Los ponentes coincidieron en advertir que el proceso de renegociación, ratificación y firma de la versión que quede del TLCAN coincidirá con los procesos electorales tanto de México como de Estados Unidos, en 2018, por lo que es factible que la discusión en ambos poderes legislativos se postergue hasta 2019.

“Y es un error políticamente apostarle a que sólo se requieren los votos en el Senado de la República porque se está pensado en la correlación de fuerzas actual, y el proceso de ratificación se extenderá muy seguramente más allá de 2018, hacia 2019, cuando habrá una totalmente distinta composición política, un nuevo presidente o presidenta en México, una diferente composición del Capitolio de Estados Unidos y del Congreso; entonces, es equivocado este enfoque estático, como si nos hubiéramos detenido en 1992-94, donde no había pesos y contrapesos, no había alternancia (…) Las cosas no son tan sencillas, sobre todo porque una vez más se deja fuera el interés de los trabajadores mexicanos, de los que están en México y los que están en Estados Unidos”, dijo Heredia.

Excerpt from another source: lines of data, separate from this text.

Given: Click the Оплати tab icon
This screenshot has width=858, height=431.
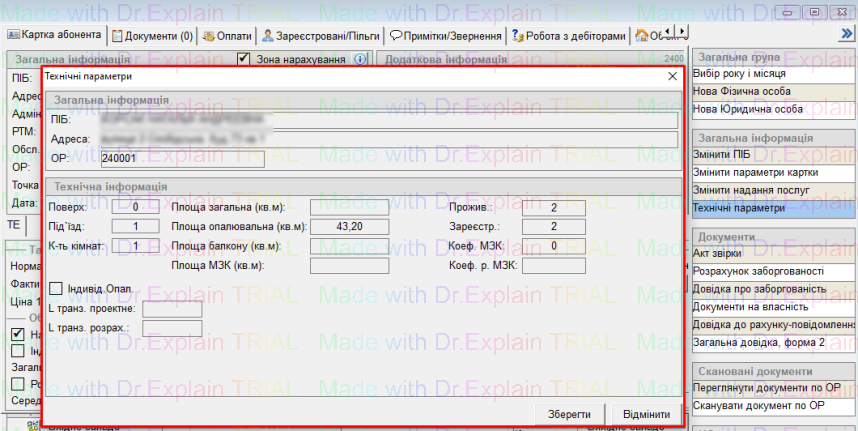Looking at the screenshot, I should (x=207, y=36).
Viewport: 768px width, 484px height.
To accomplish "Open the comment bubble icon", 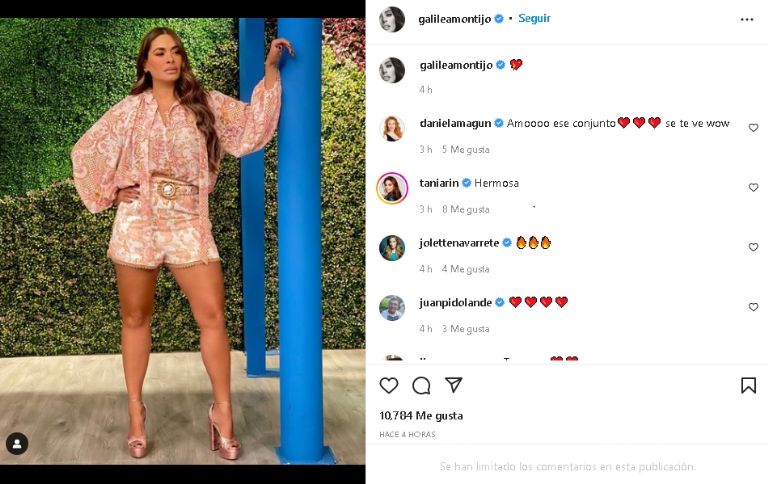I will [421, 386].
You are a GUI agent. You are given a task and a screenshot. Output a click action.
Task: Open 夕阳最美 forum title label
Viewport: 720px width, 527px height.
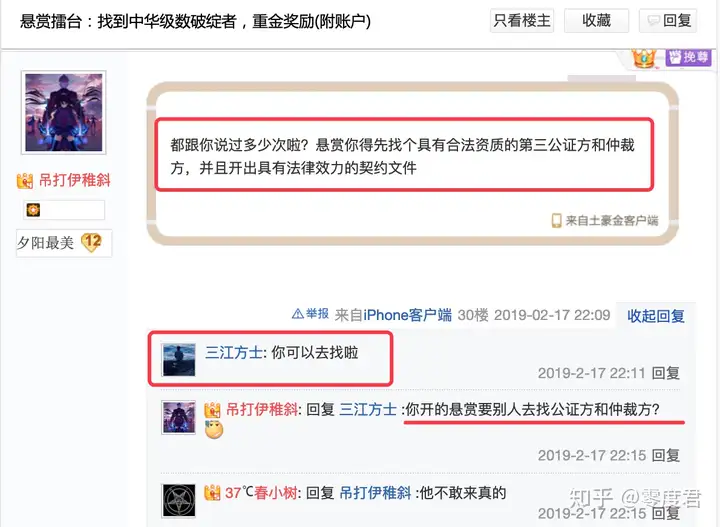[45, 243]

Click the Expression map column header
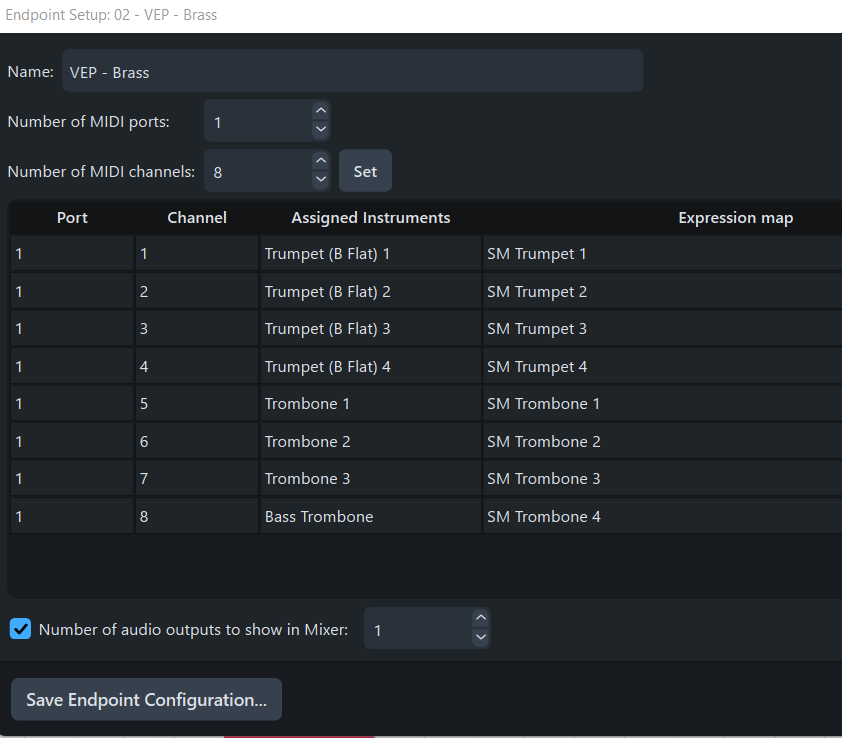point(735,218)

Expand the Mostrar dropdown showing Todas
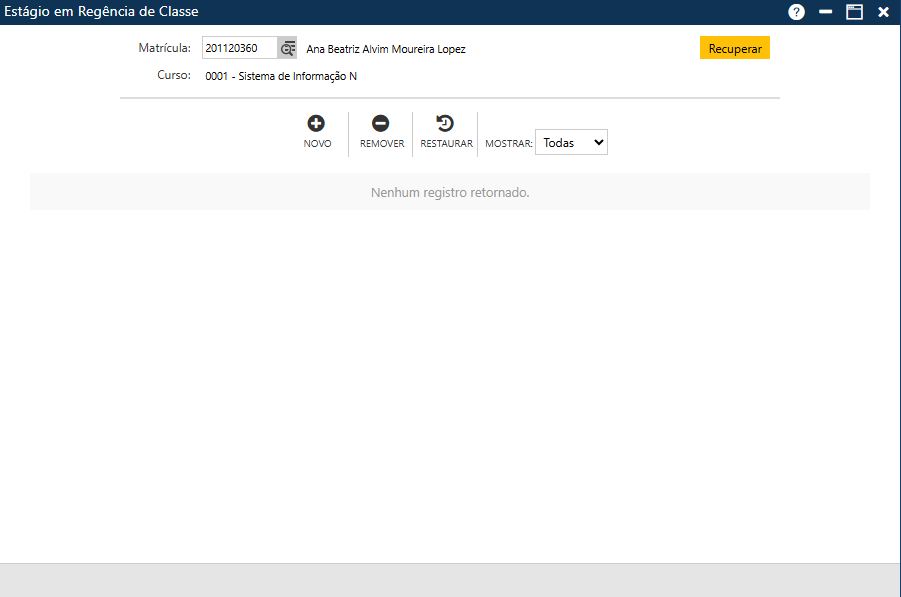point(571,143)
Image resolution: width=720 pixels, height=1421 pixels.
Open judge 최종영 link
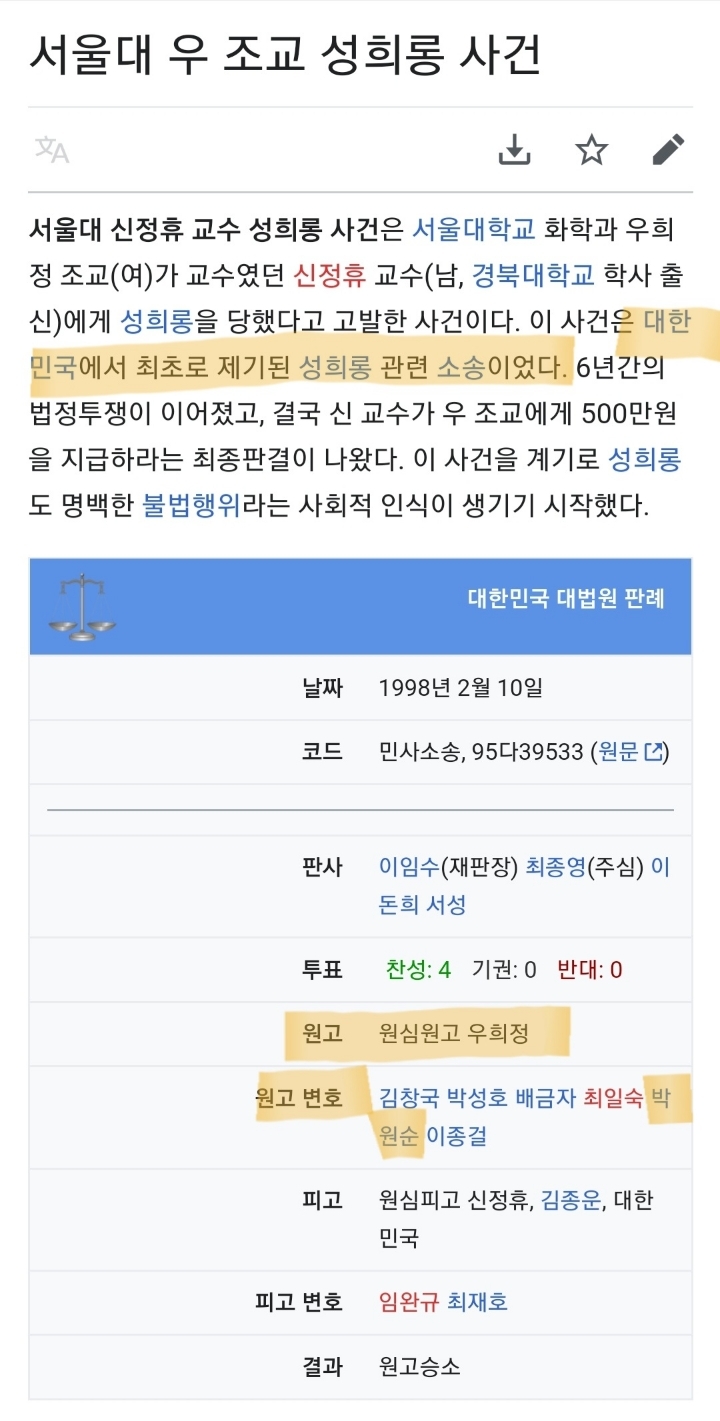point(555,867)
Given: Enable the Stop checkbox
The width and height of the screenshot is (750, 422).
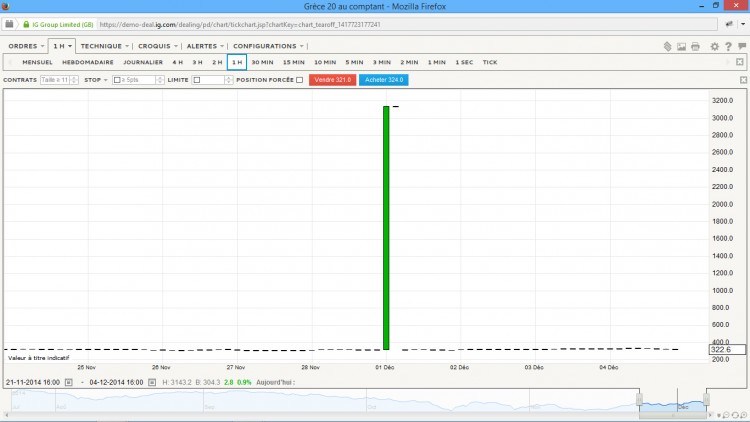Looking at the screenshot, I should click(117, 80).
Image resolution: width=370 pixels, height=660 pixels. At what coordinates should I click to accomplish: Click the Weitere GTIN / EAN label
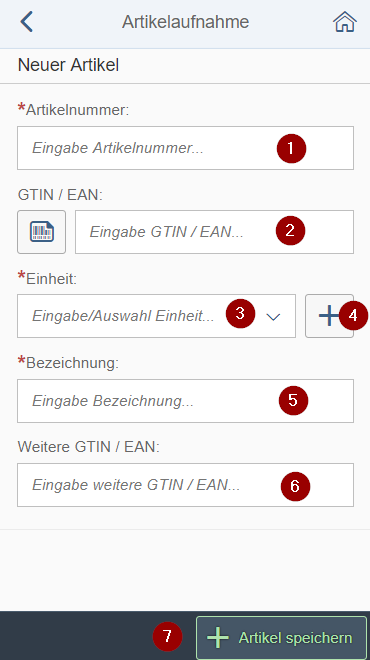click(x=89, y=447)
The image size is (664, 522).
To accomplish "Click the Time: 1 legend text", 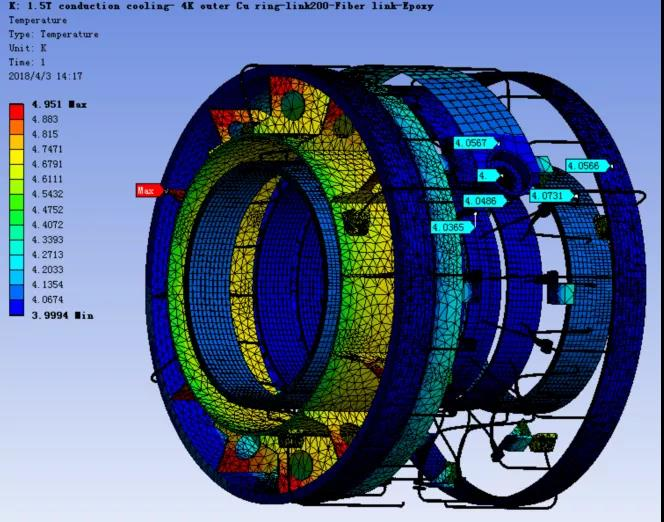I will pos(27,62).
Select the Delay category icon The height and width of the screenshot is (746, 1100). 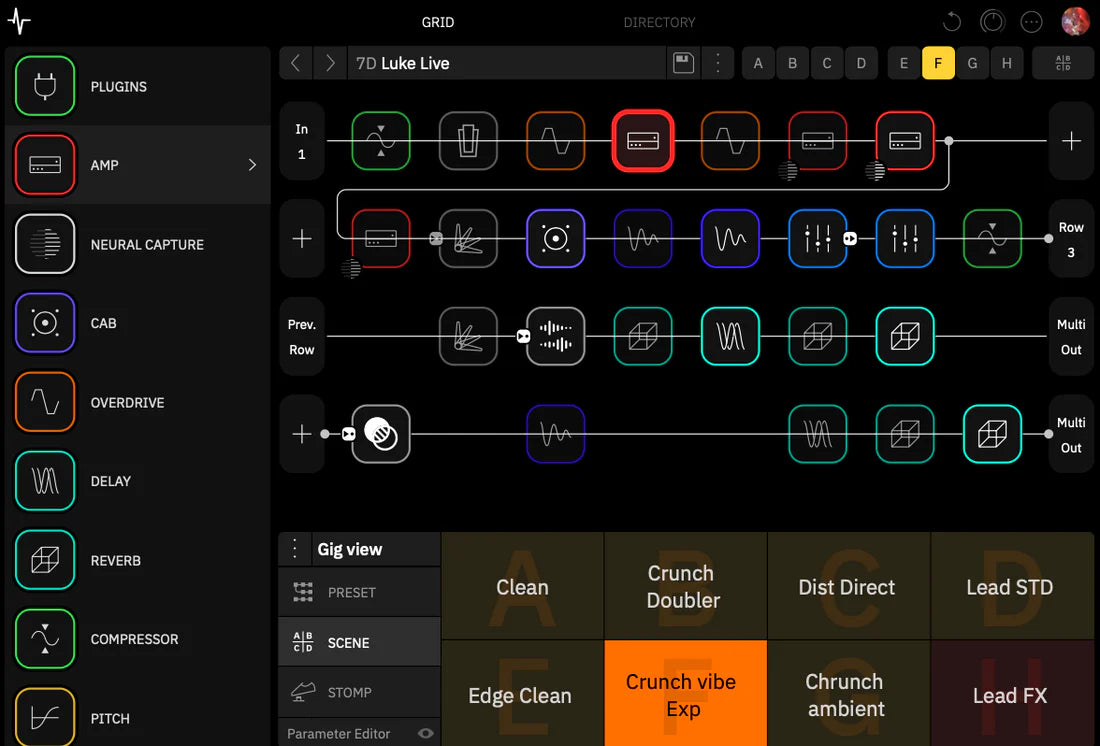click(x=44, y=481)
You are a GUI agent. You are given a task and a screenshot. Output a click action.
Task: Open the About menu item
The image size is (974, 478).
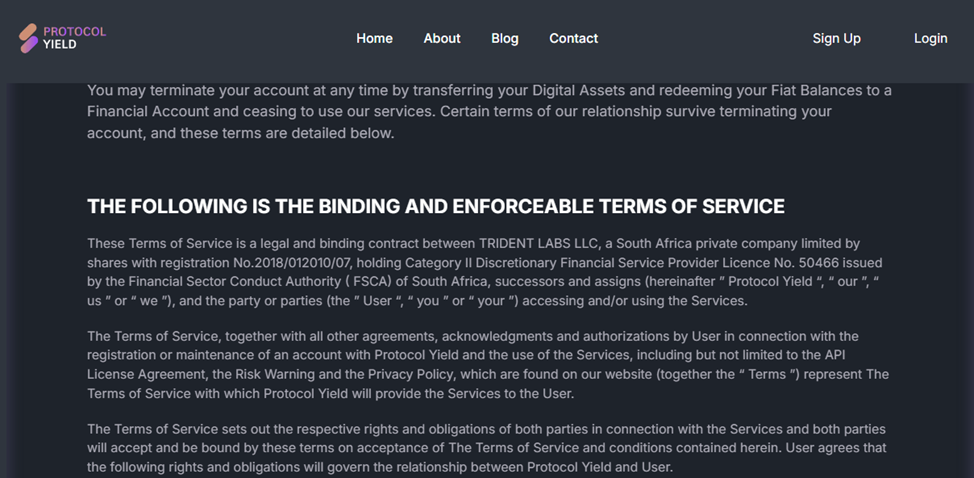click(x=442, y=38)
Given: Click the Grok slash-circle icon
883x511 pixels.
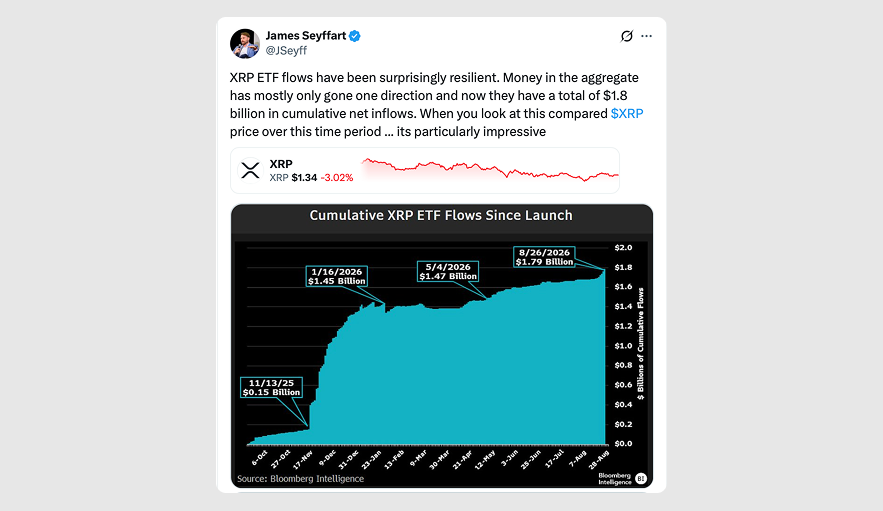Looking at the screenshot, I should pyautogui.click(x=627, y=36).
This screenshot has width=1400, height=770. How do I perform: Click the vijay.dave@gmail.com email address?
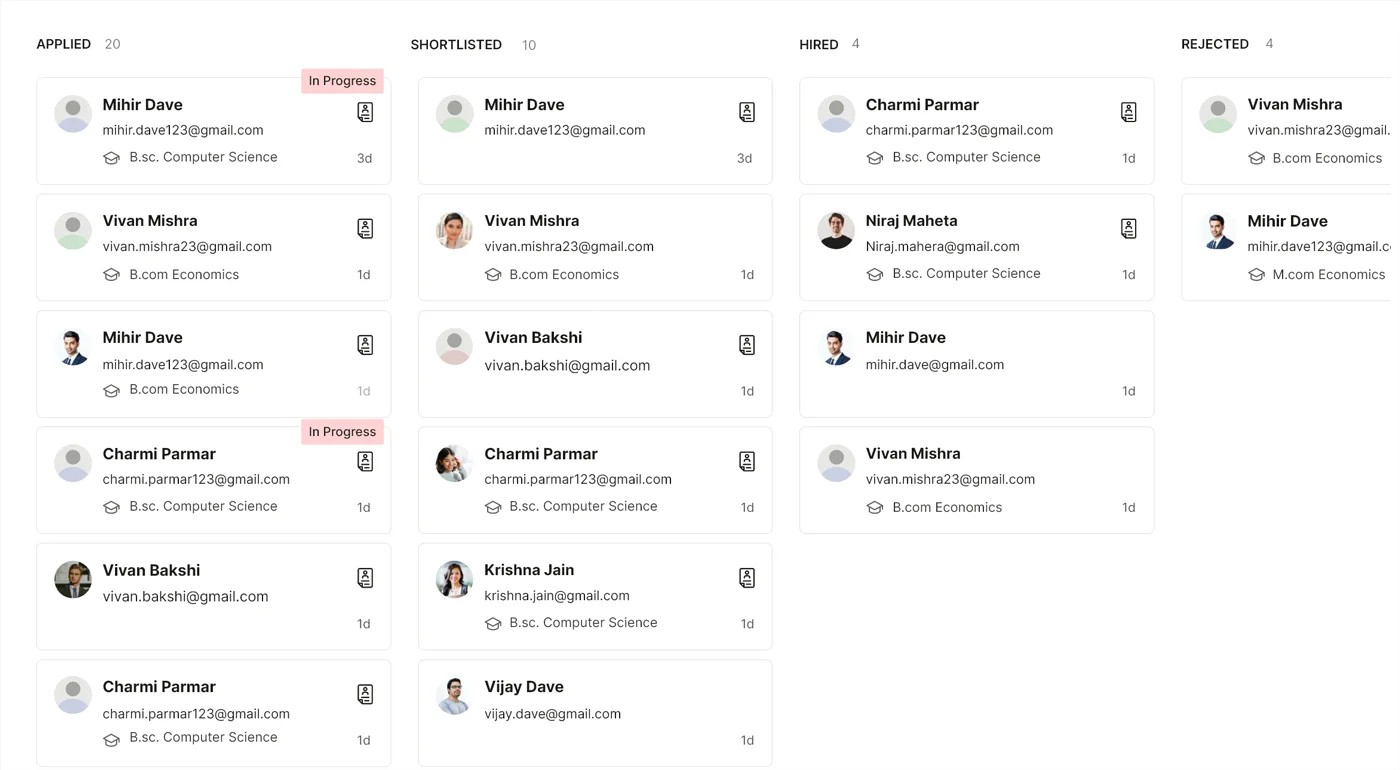point(552,714)
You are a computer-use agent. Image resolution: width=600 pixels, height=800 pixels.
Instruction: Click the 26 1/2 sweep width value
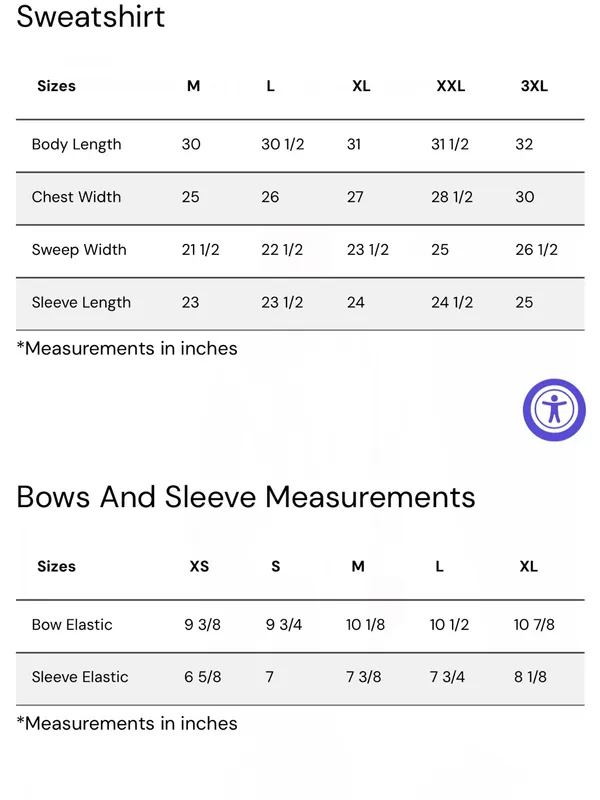click(x=537, y=250)
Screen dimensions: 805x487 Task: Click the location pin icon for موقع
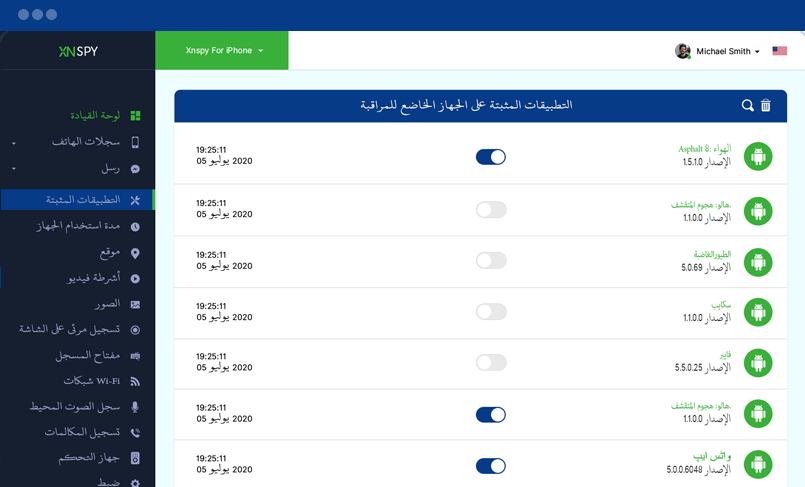click(135, 253)
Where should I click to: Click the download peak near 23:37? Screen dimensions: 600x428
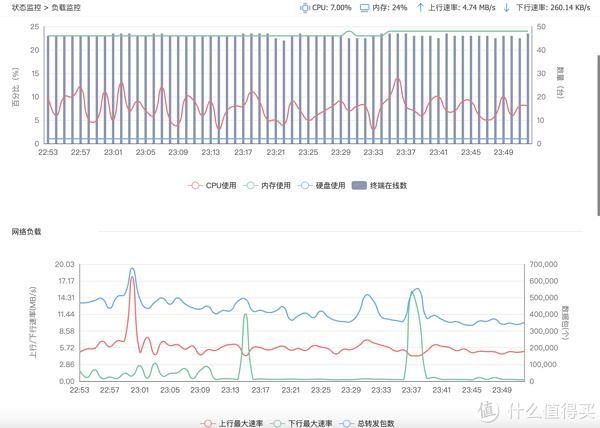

En materia de seguridad –que como la migración y el comercio fueron abordadas en el foro–, Raúl Benítez Manaut, del Centro de Investigaciones de América del Norte de la UNAM, advirtió que la Iniciativa Mérida vigente desde 2008 –y que apoyó la “guerra contra el narcotráfico”– está moribunda por la reducción de fondos a la Agencia de Estados Unidos para el Desarrollo Internacional (USAID). Aún así, agregó, la colaboración entre instituciones, como materia militar, se mantiene y es incluso más intensa, como han mostrado las visitas del Secretario de Seguridad Nacional, John Kelly, y la del secretario de Defensa del gabinete de Trump, James N. Mattis, prevista para septiembre.

Sin embargo, advirtió, el Gobierno de México puede también recurrir a una posición “nacionalista” que reduzca la cooperación bilateral en materia de seguridad si el comercio se pone en riesgo.

“Una relación que ya es fuerte en materia de seguridad y en materia de cooperación, sí podría alterarse, romperse, dependiendo del rumbo del individualismo del Presidente Trump en hacer valer su voluntad en contra del establishment que lo está encapsulando y que tiene mucho que ver con los intereses del Congreso de Estados Unidos”, dijo Benítez Manaut.